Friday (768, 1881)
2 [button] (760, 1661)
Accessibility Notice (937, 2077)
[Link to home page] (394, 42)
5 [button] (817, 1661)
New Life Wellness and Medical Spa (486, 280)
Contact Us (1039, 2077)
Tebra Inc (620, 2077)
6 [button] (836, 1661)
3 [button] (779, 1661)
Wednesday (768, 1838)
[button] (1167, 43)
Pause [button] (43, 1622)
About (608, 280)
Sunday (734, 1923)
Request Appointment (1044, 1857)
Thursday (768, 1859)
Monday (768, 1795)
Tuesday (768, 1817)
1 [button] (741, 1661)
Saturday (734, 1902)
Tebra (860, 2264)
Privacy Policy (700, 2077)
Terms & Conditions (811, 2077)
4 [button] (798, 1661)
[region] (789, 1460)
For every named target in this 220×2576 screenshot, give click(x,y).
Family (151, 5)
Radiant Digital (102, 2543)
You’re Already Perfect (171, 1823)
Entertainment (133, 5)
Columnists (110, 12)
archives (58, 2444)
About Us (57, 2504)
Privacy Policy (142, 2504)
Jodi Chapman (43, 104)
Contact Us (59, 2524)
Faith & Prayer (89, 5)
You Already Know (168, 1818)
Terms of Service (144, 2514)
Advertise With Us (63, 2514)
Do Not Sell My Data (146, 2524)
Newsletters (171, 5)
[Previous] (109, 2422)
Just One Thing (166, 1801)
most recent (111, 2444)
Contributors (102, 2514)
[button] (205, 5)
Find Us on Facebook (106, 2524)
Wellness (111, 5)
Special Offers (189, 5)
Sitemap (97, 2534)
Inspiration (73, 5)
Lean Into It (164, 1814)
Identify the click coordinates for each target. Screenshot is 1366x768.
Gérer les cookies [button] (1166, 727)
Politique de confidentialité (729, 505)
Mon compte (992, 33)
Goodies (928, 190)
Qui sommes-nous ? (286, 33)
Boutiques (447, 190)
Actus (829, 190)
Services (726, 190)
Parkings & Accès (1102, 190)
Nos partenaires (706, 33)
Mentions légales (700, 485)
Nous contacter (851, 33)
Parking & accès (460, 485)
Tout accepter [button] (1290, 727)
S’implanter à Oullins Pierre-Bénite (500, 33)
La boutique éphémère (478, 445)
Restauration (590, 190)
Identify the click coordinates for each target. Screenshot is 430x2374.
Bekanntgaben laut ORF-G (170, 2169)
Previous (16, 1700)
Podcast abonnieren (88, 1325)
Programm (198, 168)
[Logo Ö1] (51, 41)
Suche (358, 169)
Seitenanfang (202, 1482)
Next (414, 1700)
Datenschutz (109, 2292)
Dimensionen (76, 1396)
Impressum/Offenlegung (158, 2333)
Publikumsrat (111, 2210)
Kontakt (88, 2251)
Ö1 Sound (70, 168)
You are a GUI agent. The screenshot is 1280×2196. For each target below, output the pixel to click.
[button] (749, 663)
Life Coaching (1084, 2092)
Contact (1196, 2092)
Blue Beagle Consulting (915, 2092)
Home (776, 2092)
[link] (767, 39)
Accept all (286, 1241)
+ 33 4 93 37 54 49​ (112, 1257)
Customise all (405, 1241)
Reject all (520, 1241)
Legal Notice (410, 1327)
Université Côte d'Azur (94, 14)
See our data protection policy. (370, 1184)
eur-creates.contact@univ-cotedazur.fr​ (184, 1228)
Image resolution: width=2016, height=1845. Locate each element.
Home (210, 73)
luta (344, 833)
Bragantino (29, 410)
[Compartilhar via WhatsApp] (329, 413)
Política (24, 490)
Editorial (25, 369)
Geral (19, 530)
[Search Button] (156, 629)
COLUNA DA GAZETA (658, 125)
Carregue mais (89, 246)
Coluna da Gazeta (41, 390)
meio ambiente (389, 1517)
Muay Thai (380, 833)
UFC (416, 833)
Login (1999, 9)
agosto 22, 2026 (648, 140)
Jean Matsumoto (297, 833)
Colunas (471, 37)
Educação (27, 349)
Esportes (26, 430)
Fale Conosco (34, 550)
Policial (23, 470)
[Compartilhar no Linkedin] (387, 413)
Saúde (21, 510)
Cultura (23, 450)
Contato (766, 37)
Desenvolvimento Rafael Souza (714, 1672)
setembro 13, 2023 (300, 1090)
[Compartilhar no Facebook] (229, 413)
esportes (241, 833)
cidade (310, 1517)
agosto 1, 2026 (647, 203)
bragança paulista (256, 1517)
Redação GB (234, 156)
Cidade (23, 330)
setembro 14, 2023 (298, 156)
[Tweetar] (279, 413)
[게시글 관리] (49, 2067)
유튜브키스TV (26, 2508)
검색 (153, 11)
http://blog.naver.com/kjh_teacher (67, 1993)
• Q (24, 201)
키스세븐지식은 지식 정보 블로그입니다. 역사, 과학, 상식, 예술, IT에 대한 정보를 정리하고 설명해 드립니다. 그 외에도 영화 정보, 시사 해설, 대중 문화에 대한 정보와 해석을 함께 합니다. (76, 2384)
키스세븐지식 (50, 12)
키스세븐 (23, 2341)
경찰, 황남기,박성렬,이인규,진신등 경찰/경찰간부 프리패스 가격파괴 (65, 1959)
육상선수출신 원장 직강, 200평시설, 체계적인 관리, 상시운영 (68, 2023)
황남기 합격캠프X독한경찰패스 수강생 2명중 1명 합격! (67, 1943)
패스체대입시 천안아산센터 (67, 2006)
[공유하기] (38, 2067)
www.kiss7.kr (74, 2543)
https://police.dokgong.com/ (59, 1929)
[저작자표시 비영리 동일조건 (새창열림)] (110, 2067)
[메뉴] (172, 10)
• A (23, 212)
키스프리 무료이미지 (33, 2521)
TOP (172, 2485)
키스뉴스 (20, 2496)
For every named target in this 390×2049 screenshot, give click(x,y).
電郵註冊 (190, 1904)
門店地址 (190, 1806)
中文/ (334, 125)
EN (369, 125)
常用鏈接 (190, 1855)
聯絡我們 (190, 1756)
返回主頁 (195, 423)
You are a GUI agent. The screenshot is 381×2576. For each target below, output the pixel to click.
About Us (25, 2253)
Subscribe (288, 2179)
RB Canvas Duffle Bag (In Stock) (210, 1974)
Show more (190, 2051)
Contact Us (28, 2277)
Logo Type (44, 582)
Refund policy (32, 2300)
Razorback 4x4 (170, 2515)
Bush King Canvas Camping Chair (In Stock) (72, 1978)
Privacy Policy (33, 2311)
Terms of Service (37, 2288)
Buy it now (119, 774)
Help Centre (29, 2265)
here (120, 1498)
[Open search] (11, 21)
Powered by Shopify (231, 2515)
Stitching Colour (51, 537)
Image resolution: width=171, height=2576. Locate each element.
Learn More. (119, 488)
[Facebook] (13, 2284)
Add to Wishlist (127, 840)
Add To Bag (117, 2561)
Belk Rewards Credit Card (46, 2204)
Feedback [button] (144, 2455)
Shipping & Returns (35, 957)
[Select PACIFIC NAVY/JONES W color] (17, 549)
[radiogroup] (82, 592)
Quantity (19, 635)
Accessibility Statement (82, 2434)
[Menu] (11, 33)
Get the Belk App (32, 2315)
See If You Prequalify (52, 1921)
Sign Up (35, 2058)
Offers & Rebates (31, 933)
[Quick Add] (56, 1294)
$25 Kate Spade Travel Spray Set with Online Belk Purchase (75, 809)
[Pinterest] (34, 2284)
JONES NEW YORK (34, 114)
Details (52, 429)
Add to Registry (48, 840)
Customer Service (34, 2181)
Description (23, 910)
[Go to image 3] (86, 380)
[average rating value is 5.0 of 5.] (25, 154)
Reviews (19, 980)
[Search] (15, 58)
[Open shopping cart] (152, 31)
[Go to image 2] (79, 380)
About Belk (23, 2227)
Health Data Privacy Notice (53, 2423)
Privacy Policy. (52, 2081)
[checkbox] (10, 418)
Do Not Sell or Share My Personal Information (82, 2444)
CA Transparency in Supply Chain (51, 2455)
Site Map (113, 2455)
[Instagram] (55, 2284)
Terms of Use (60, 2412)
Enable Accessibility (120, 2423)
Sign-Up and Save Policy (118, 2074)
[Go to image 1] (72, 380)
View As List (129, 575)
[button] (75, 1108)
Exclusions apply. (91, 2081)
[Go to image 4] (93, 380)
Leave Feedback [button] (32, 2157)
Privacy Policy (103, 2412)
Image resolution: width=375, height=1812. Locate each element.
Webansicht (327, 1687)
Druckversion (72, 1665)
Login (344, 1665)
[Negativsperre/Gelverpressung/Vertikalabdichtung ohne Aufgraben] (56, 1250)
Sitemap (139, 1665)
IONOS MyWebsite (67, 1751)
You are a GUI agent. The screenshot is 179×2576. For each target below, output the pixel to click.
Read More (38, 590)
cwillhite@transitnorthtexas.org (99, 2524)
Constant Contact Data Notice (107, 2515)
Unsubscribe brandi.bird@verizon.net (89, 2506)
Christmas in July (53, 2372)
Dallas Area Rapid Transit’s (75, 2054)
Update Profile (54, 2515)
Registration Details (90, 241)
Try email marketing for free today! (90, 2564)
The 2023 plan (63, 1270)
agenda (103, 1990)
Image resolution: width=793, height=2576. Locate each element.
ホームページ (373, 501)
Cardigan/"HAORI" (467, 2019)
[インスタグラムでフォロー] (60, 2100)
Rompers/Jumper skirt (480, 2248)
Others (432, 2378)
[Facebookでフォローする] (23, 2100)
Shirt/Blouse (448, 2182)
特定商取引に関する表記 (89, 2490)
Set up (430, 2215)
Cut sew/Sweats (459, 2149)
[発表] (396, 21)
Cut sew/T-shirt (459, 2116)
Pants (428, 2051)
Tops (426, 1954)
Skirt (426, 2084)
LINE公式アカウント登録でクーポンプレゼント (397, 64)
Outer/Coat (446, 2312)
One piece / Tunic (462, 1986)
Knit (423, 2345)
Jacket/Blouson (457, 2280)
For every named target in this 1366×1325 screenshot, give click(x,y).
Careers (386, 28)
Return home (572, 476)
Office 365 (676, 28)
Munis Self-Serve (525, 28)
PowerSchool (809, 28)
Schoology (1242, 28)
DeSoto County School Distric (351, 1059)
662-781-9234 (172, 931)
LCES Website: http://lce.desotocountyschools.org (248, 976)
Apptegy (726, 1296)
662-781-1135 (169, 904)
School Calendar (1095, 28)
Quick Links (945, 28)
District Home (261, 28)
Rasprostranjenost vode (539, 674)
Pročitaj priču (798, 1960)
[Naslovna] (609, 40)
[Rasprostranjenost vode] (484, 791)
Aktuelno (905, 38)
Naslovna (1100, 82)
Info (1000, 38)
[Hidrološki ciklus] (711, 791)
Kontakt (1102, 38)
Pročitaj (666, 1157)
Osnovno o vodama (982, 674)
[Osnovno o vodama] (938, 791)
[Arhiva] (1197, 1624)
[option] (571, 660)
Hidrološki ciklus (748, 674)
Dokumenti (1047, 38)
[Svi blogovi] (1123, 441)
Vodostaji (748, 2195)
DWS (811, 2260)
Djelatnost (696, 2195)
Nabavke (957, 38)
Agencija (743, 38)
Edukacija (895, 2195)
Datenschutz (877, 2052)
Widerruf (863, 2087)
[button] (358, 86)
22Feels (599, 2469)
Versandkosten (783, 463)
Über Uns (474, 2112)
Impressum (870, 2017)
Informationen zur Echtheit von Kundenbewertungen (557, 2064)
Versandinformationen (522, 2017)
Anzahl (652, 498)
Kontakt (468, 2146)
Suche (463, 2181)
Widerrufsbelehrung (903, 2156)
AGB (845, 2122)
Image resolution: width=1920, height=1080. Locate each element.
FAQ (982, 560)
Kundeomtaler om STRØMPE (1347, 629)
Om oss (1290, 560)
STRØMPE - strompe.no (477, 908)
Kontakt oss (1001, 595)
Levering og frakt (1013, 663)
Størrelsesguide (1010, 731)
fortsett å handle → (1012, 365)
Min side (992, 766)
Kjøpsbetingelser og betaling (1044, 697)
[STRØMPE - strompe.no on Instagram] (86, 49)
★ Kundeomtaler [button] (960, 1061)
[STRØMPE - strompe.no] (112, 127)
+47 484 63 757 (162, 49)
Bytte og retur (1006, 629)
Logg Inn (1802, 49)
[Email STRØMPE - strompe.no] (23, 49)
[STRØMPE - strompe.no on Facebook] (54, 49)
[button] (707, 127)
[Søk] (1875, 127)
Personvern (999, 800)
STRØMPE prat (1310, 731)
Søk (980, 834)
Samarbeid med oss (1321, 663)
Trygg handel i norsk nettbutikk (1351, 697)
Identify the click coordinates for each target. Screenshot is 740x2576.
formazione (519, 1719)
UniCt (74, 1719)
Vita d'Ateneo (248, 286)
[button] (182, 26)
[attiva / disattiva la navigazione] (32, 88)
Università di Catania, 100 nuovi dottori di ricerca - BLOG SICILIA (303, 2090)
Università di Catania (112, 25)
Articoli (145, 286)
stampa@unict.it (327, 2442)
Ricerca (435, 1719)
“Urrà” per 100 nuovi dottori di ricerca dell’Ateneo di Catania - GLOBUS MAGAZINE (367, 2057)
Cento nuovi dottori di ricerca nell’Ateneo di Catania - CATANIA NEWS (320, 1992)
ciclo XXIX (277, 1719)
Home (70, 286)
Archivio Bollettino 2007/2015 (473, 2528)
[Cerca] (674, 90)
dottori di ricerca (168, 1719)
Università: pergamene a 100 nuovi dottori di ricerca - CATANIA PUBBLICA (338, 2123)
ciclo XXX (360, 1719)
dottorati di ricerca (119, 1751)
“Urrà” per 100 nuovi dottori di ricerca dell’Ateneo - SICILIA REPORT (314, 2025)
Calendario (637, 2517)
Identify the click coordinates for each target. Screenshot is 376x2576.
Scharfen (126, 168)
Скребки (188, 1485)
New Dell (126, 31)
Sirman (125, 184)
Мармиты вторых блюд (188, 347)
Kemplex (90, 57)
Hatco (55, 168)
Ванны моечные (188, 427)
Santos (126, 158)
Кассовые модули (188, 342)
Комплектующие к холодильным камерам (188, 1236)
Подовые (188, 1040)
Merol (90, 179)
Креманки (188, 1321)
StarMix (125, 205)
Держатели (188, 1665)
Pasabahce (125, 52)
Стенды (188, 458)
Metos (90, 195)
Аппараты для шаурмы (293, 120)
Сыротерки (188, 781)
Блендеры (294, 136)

- - -

Please copy the lines above from the line with "Belk Rewards Credit Card (46, 2204)" up to and including the line with "[Pinterest] (34, 2284)", exactly as written and with nothing else.

Belk Rewards Credit Card (46, 2204)
Feedback [button] (144, 2455)
Shipping & Returns (35, 957)
[Select PACIFIC NAVY/JONES W color] (17, 549)
[radiogroup] (82, 592)
Quantity (19, 635)
Accessibility Statement (82, 2434)
[Menu] (11, 33)
Get the Belk App (32, 2315)
See If You Prequalify (52, 1921)
Sign Up (35, 2058)
Offers & Rebates (31, 933)
[Quick Add] (56, 1294)
$25 Kate Spade Travel Spray Set with Online Belk Purchase (75, 809)
[Pinterest] (34, 2284)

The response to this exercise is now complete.